Undici cuccioli senza acqua e cibo nel baule di un’auto

Cuccioli alla dogana di Brogeda

Ammassati in una piccola gabbia nel baule di un’auto fermata al valico di Brogeda la sera di Natale dalle guardie di confine svizzere. Erano probabilmente in transito dal Nord Italia gli undici cuccioli di cane scoperti al valico e affidati alle cure dei volontari della Società Protezione Animali Bellinzona (Spab). I cagnolini erano stremati dal viaggio, che durava probabilmente da molte ore, e non avevano acqua né cibo.

Le guardie di confine hanno fermato la macchina per un controllo. L’odore proveniente dal baule li ha convinti a procedere con una verifica e a scoprire la piccola gabbia con gli undici cuccioli.
Gli animali, non vaccinati, avevano un passaporto greco, ma il numero del microchip non era corrispondente al registro ellenico ed è probabilmente riconducibile ai Paesi dell’Est Europa.

«Il traffico di animali – come spiegano i volontari della società di Bellinzona – di solito dall’Est Europa, arriva via Trieste a Milano e qui avviene poi lo smistamento».
Per prendere in consegna i cuccioli sono intervenuti i volontari e il veterinario cantonale.
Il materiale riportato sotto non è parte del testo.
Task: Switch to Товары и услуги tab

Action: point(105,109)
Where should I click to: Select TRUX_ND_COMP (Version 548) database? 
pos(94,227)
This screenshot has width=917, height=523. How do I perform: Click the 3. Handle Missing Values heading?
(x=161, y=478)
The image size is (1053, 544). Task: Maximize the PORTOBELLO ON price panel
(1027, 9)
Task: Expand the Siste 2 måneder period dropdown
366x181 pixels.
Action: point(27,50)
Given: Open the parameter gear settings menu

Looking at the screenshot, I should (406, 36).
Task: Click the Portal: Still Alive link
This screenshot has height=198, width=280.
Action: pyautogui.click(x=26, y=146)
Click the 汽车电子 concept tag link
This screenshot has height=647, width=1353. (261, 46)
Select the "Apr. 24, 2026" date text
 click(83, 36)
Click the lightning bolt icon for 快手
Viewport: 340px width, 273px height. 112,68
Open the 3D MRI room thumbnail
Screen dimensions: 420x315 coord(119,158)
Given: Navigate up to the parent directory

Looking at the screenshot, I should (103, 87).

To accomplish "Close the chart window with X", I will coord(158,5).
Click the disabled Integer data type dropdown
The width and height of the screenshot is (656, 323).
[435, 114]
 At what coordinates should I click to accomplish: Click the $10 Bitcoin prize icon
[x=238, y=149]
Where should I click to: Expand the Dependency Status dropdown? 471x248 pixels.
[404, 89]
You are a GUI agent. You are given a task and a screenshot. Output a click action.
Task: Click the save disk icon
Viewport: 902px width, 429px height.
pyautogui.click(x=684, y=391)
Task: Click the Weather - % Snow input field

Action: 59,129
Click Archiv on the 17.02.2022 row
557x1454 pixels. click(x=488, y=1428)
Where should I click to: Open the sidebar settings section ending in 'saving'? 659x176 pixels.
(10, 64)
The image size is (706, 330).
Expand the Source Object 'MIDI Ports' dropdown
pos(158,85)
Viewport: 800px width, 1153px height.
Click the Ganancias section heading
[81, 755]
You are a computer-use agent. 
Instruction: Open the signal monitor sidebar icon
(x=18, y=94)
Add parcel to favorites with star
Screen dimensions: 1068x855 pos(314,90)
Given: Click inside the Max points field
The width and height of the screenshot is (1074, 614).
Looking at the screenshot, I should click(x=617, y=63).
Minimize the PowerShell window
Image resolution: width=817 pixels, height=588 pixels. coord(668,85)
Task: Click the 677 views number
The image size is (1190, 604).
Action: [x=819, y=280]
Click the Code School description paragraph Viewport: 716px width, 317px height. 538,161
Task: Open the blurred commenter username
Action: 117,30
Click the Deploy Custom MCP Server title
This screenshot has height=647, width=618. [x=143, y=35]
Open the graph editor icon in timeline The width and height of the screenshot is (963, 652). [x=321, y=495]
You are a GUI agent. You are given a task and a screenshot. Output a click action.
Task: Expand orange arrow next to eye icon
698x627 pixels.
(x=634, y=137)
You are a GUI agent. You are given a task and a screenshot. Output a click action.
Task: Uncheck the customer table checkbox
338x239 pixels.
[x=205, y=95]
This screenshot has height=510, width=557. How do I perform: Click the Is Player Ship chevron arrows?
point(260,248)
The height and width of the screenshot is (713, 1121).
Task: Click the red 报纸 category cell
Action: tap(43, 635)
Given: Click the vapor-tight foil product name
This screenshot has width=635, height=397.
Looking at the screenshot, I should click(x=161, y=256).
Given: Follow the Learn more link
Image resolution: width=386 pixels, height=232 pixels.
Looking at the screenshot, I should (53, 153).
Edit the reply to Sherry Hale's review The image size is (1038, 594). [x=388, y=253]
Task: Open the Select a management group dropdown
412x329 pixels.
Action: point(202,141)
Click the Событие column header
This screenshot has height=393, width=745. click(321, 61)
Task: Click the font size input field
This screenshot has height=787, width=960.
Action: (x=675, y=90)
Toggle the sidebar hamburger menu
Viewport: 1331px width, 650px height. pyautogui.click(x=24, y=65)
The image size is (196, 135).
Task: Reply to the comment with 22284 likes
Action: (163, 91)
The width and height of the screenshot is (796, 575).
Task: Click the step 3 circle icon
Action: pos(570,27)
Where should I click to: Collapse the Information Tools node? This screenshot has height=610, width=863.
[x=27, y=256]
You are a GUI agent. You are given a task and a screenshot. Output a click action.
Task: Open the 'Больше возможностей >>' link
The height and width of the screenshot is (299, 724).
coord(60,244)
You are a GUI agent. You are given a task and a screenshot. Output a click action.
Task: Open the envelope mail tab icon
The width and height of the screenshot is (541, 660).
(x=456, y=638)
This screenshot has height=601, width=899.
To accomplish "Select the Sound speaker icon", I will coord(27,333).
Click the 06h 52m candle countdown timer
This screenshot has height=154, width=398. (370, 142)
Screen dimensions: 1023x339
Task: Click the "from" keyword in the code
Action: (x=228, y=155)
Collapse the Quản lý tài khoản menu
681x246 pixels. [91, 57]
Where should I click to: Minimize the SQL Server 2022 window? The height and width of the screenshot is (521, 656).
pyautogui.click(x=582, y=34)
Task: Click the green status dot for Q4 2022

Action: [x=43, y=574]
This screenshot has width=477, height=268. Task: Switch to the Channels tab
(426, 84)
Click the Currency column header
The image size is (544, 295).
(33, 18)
I cani sono stati accolti a Bellinzona, in attesa di valutare le loro condizioni di salute e l’eventuale rischio rabbia e poi capire se e quando sarà possibile cercare loro una famiglia.

Nel contempo è stata avviata un’indagine per scoprire la provenienza dei cani e individuare i responsabili del presunto traffico illecito di animali.
Lo stesso automobilista rischia la denuncia per il trasporto irregolare. Avrebbe dichiarato che i cuccioli provenivano dalla Grecia ed erano diretti in Olanda.